Reticulon 4a facilitates grass carp reovirus replication by integrating membrane remodeling and viral protein recruitment via its reticulon homology domain.

Abstract

Grass Carp Reovirus (GCRV)-induced hemorrhagic disease imposes substantial economic losses in aquaculture, yet the molecular mechanisms by which it hijacks host factors to construct viral inclusion bodies (VIBs) remain poorly understood. This study investigates molecular mechanisms by which GCRV exploits host factors to form VIBs with a focus on grass carp Reticulon 4a (gcRTN4a). Results show that gcRTN4a, containing a conserved Reticulon homology domain (RHD), is evolutionarily convergent with vertebrate RTN4 orthologs and upregulated in immune tissues during GCRV infection. Overexpression of gcRTN4a enhances GCRV replication, viral protein expression (VP3/VP5/NS38/NS80), and VIBs formation in CIK cells.

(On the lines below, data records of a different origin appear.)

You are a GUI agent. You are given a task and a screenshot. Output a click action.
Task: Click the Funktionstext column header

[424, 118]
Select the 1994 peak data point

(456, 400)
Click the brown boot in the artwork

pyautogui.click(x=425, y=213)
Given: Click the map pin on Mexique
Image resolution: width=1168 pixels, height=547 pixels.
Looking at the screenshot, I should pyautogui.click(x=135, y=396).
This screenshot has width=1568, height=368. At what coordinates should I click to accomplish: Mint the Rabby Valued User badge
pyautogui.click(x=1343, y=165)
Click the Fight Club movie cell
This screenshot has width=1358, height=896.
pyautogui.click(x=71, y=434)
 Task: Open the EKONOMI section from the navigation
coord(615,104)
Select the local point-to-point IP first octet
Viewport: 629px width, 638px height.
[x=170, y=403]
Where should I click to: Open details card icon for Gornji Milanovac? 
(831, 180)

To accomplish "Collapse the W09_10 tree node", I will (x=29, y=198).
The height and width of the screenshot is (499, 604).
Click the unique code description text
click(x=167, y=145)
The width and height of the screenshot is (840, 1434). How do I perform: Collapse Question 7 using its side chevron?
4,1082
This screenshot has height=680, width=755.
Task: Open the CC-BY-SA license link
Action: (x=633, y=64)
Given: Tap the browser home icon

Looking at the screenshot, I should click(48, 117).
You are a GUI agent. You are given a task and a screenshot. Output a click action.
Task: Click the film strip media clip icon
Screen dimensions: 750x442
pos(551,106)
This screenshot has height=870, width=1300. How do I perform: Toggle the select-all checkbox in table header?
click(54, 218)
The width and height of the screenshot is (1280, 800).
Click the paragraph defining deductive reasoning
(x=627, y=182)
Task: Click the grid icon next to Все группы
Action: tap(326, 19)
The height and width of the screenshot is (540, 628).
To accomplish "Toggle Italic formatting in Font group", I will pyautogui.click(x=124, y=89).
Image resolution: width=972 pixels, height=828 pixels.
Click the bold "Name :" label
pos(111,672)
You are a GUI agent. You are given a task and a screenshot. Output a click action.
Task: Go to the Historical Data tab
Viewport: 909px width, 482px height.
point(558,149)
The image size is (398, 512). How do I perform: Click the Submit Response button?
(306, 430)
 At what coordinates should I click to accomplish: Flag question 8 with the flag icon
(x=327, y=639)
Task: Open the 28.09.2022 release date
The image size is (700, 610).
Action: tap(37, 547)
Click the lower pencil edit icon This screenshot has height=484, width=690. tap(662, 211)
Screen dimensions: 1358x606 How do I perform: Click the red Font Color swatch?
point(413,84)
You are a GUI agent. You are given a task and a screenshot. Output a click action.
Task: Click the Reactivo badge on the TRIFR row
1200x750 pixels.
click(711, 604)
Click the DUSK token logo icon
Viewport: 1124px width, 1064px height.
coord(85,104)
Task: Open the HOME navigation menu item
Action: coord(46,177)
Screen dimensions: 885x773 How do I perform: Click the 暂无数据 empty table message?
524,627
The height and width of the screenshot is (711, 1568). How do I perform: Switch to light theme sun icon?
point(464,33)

Mechanistically, GCRV induces gcRTN4a redistribution to cytoplasmic membranes, where its RHD directly interacts with viral proteins VP3/NS38, facilitating membrane bending and viral protein recruitment. ΔRHD mutants abolish membrane curvature and viral binding, confirming the dual role of RHD in VIBs biogenesis. In conclusion, this study highlights that the RHD of gcRTN4a is repurposed from its endogenous ER-shaping function to create a protective niche for GCRV replication, offering a conserved antiviral target for broad-spectrum strategies. These findings provide a paradigm for understanding host-pathogen interactions in viral replication compartment formation and offer a rationale for developing broad-spectrum antiviral strategies targeting the RHD.